I was pretty starstruck when I worked with Tom Jones. I did a little half-hour telly with him a few years ago. We played husband and wife. I think it was the second or third day, we were doing some rehearsal, when he said: “I feel, I’m a bit out of my comfort zone doing this.” I said: “Tom, if someone gave me a microphone and told me to stand on the stage at the Palladium and sing to 2,000 people, I’d be a bit out of my comfort zone.” We both just laughed.

I used to be very scared of flying. Every time I flew, I would shake like a leaf. Then I said to myself: “If this carries on, it’s going to ruin your life.” I got myself through it – now I’m perfectly fine.

I’ve loved being a mum. I was particularly happy looking after my boys when they were little. I did work, of course – I didn’t want my career to disappear. But I would balance it. Life goes in stages. Toby is 44 and Leo is 40. It’s nice that they’ve sort of come back to wanting to be with mum a bit more.

Do I mind getting older? I’m lucky that I’ve had a healthy life. If you haven’t got your health, you haven’t got anything. I’ve got to count my blessings and every day have fun, live your life, do things. Friends of mine say I do too much. But I want to be like that.

I think I’m an optimist. Although I have to say, now I’m older, I do get days when I feel a bit down. I have to pull myself together and move forward.

I love bird watching and watching animals. You read about a creature and do a little bit of research and you think: how can a young bird fly to Africa? How? I’m someone who constantly gets lost – I have no sense of direction.

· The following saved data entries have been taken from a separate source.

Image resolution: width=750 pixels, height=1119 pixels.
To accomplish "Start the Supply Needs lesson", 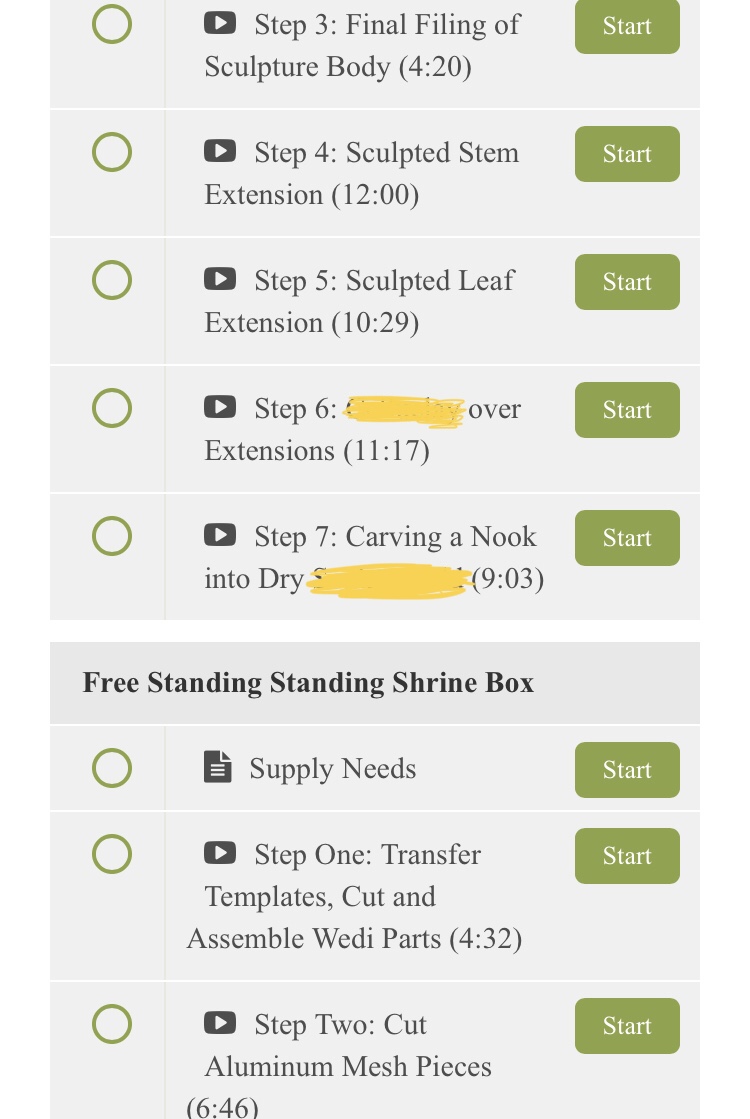I will click(x=627, y=770).
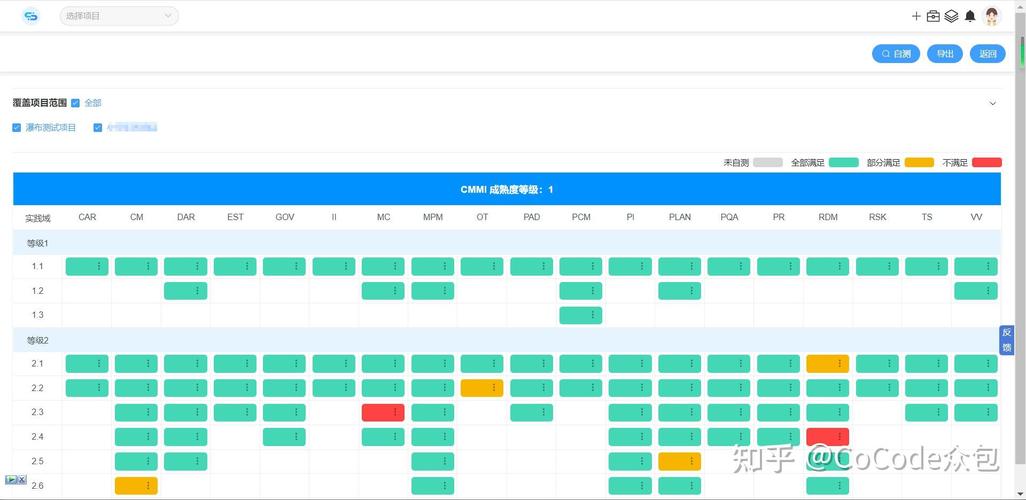Click the 自测 button
The height and width of the screenshot is (500, 1026).
(x=896, y=54)
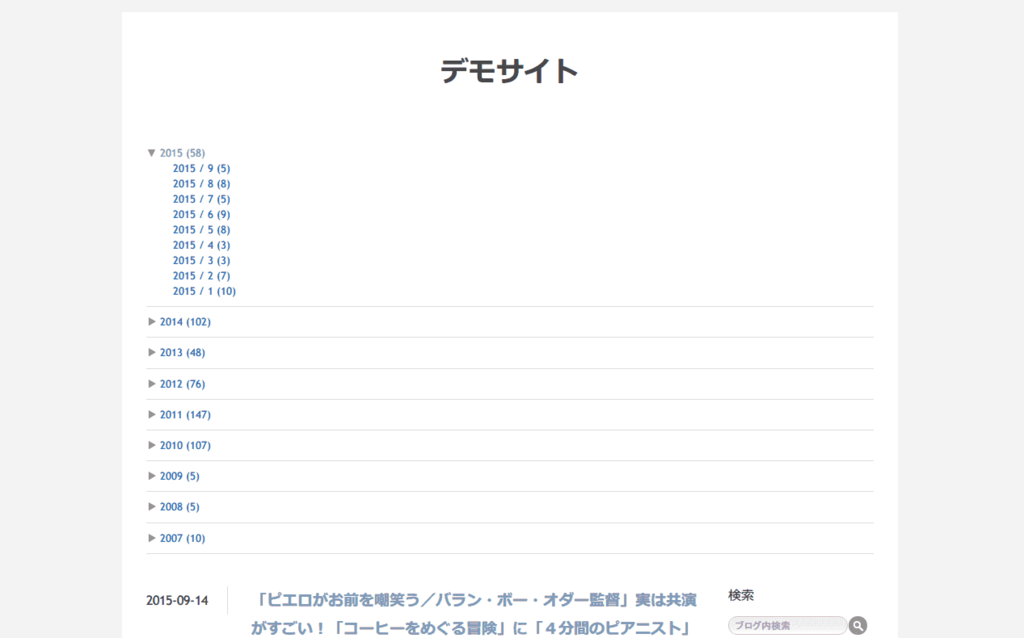1024x638 pixels.
Task: Click the 2015-09-14 post date
Action: 177,601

The worst thing anyone has ever said to me was when I was told that my mother had a few months to live. She had been diagnosed with pancreatic cancer. I said to the consultant: “You are not to tell my mother that.” She’d have faded on the spot. My mother lived for two years.

I’d like to be remembered for my acting, and the fact that I managed to earn a living for my whole life from it, which isn’t easy. One of the teachers at Liverpool Youth Theatre, a guy called Jim Wiggins, said to me, “You should go to drama school and become an actor. I’d hate the thought of you in 20 years’ time, stirring your pan of stew, saying to yourself, “Oh, why didn’t I do it?”